* [Required task]: Update everything from the row containing "Expand the style dropdown chevron arrow" down to the row containing "point(378,36)", replacing "previous" with "next" and leaving all else unchanged.

* [Material shown]:

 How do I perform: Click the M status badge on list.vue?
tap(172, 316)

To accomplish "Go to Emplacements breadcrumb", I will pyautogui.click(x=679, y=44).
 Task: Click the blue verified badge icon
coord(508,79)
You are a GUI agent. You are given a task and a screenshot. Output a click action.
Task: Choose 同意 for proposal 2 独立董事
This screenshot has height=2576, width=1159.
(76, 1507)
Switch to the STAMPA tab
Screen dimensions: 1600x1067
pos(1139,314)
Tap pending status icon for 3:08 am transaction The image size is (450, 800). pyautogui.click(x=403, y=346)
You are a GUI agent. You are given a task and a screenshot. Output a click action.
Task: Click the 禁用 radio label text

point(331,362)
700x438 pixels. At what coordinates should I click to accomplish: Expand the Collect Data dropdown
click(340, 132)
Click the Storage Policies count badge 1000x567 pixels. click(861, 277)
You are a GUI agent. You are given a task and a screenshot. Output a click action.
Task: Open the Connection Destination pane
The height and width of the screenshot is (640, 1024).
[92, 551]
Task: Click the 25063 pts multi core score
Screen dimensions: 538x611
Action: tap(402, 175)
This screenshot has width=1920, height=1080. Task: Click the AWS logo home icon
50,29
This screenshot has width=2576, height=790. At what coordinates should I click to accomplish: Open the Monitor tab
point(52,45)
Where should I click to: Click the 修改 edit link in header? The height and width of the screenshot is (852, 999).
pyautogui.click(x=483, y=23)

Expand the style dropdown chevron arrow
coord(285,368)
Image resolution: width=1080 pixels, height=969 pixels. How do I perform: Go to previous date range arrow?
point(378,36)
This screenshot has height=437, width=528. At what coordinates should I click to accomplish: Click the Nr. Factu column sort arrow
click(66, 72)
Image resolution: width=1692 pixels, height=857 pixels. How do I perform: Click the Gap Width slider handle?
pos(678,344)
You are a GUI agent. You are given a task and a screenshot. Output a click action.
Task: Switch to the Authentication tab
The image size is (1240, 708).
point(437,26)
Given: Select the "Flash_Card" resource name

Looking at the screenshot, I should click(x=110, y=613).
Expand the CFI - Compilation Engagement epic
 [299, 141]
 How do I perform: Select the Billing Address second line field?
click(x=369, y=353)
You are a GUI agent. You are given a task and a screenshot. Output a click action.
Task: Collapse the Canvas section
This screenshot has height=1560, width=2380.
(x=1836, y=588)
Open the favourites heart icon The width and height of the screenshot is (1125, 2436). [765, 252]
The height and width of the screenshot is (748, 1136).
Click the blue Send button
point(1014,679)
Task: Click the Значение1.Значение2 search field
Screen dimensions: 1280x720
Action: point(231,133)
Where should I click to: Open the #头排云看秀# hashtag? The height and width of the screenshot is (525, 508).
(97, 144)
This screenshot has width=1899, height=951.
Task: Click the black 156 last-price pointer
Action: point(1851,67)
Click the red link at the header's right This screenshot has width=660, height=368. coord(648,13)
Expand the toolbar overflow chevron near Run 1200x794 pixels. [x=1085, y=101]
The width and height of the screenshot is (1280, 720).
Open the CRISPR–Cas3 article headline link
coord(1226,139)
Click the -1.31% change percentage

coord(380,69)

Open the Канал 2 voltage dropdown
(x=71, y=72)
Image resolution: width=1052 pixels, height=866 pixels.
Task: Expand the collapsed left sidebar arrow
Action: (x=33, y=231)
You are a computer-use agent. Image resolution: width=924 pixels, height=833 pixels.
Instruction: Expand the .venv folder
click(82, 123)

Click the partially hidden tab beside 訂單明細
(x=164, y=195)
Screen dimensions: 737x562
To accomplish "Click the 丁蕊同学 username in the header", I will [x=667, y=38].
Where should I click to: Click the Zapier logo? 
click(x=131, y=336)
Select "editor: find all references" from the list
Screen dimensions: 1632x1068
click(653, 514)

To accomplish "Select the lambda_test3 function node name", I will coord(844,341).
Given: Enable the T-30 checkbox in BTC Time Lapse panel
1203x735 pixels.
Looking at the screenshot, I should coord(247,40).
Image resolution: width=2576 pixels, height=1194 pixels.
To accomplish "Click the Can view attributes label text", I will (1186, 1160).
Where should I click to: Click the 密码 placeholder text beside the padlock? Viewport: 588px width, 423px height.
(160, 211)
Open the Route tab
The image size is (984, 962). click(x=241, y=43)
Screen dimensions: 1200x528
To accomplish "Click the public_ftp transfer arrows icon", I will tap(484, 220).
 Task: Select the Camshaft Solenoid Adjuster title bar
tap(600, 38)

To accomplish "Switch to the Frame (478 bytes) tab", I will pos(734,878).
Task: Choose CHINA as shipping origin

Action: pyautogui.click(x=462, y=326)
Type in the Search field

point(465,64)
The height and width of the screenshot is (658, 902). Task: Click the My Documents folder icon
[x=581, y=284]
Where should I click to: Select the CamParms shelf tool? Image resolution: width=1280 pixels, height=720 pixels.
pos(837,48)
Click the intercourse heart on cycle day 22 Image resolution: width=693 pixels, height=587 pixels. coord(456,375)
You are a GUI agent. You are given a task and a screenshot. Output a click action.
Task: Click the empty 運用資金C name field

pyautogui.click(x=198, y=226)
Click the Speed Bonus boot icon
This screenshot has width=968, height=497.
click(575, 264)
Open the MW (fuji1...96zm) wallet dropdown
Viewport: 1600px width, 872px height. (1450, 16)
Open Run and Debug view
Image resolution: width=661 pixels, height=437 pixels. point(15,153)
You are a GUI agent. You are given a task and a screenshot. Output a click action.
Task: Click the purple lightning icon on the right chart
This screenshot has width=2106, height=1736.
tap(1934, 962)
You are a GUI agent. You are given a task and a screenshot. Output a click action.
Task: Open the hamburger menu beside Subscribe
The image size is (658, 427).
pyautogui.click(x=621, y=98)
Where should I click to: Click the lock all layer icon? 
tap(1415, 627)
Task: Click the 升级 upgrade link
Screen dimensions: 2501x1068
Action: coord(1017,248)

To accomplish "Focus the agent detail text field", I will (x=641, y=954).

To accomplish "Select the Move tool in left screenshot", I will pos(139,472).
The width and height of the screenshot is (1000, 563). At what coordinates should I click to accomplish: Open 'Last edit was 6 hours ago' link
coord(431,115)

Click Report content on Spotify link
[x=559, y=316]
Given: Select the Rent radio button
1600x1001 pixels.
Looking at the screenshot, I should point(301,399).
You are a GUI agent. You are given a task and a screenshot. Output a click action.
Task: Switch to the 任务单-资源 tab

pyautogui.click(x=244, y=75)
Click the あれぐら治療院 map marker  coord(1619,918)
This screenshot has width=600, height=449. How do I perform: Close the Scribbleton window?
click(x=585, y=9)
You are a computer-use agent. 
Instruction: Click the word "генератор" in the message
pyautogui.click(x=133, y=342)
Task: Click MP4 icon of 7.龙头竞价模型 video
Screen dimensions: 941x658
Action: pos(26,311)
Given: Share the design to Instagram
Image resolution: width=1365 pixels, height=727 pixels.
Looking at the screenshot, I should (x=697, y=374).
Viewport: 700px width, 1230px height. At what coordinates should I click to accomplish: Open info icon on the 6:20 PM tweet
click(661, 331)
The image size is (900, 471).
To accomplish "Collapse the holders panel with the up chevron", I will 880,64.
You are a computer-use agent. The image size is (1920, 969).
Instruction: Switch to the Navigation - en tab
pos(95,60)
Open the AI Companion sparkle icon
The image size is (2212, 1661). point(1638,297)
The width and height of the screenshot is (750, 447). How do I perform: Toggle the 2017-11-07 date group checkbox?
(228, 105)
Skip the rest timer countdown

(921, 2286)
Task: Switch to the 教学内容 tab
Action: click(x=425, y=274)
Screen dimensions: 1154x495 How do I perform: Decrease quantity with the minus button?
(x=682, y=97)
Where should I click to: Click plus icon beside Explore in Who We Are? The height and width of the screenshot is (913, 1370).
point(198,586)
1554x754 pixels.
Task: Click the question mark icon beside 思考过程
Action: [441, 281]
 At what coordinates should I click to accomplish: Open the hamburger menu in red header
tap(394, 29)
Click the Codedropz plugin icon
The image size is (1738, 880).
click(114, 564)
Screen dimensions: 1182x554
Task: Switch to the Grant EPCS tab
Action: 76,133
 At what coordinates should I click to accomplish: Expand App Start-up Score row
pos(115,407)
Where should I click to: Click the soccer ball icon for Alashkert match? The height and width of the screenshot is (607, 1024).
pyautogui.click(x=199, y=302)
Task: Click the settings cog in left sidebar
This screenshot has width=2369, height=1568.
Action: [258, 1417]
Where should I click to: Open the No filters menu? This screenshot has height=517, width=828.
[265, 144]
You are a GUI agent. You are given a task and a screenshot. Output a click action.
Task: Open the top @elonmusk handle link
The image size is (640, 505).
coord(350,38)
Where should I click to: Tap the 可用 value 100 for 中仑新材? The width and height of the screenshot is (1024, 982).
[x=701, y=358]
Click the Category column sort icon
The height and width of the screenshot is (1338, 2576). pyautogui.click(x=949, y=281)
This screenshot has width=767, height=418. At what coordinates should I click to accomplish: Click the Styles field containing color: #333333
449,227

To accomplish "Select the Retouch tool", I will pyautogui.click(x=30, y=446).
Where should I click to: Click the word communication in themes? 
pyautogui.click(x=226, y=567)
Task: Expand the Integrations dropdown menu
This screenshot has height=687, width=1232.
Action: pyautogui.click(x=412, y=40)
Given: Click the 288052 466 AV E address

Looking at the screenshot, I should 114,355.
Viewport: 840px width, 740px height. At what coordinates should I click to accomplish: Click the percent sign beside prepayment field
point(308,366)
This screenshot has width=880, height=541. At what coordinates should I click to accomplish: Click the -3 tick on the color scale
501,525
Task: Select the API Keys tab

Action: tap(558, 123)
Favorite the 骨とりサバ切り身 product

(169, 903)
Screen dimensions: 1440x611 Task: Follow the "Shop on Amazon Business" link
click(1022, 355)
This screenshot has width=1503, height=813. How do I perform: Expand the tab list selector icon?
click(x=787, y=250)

* [Exercise solution]:
Expand the style dropdown chevron arrow
coord(285,368)
Image resolution: width=1080 pixels, height=969 pixels. How do I perform: Go to next date range arrow?
point(378,36)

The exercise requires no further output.